Surely this is obvious right? The subject is moving at speed and so the only way to focus is using continuous mode? Well, this is what I assumed so I turned up with my Olympus OM-D E-M5ii in continuous mode and soon found that this wasn’t necessarily the best way to shoot. You may be surprised to know that I ended up using manual focus. Yep, you heard me manual focus.

For the shot above of Bradley Smith, and indeed most shots, I simply focused on the point of the track where I wanted to shoot and left it. This meant that as the rider comes towards me the camera isn’t continually refocusing and I know that when the rider gets to somewhere around the focussed point on the track they will be in focus. This takes away one of the trickiest elements of sports photography, getting the subject in focus at exactly the right point, particularly with a micro four thirds camera which doesn’t have the most accurate and quickest focus system.

As well as using manual focus I also used back button focus with the setting on single focus rather than continuous. This made it possible for me to refocus quickly when I was between 2 corners. I could focus on the first corner, snap the rider as he comes through then focus on the second corner and wait for him to arrive there. This worked pretty well but it didn’t give feedback of how much of the shot was on focus. The good thing about manual focus on the Olympus cameras is they have focus peaking which highlights all the areas that are in focus. This gave me the feedback to allow me to alter the aperture to try and get the whole width of the track in focus in case the riders weren’t taking a consistent line.

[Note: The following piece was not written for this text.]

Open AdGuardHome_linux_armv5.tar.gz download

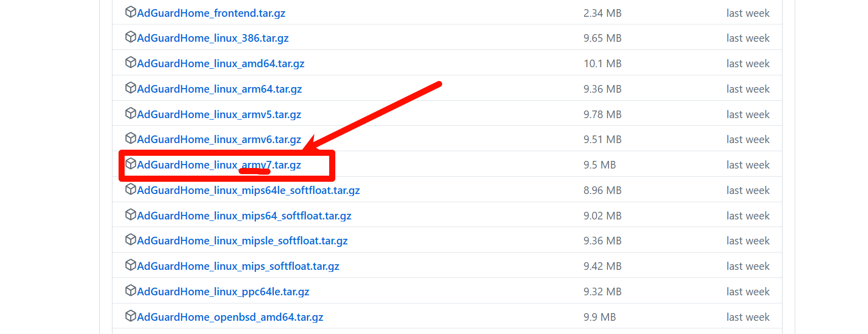click(219, 115)
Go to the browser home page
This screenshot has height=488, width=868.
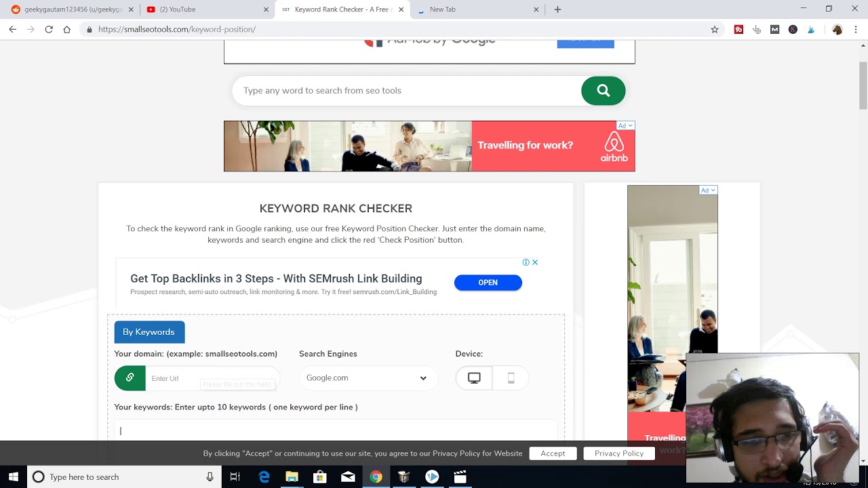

As a landscape photographer the metering mode my camera is in is not something I normally have to give much thought to because I simply leave it in evaluative mode which, as the name suggests, simply evaluates the whole scene and tries to expose for everything. This is the mode that I started off using at the MotoGP but I quickly found that with the bright bikes against the black tarmac this wasn’t a setting that gave predictable results. I next tried centre weighted average which does exactly what it says, it averages the scene but with a bias towards the centre. This was better but still gave varied results. The best setting by far was spot metering. Using this meant that the bike and rider were perfectly exposed but even better the track was darker than it was using the other metering settings creating a much moodier feel to the shots.

I spent a lot of time shooting the bikes going through Brooklands like in the shot below of Marc Marquez. When I was using evaluative metering the white parts of the kerb were over exposed because the camera was trying to expose for everything, including the dark parts of the track. By switching to spot metering I was able to keep the detail in the kerb which I feel adds to the shot.

World champion Marc Marquez powers through Brooklands during qualifying for the 2018 British MotoGP
My use of spot metering helped stop the white areas in the kerb from over exposing keeping the detail visible

Shooting Mode

Conventional wisdom for this kind of photography is generally to use Shutter Priority mode and let the aperture take care of itself but I wanted control over the depth of field so I went for full manual mode. I generally kept the shutter speed fairly slow, around 1/250th of a second, so that when panning with the bike the background shows the movement and also the wheels have a little bit of “spin”. At the particular place I was stood at Brooklands (above) this also worked ok for the mid corner shots from behind because the subject was not moving away from me at any great speed. 

Finally I had my shutter set to rapid mode so that I was shooting a few frames per second. This is a bit of a pain because it means you end up with a lot of duff shots that you have to sort through and throw away but it is essential for the tracking shots and gives you the greater chance of nailing a few good ones.

Valentino Rossi at the 2018 British MotoGP
Using a shutter speed of 1/250th of a second gives a sense of movement in the background and wheels

So there you have it. As I said at the start, I am no expert at this kind of photography but I definitely taught myself a few things during the day and I hope that some of what I learned may be of help to you.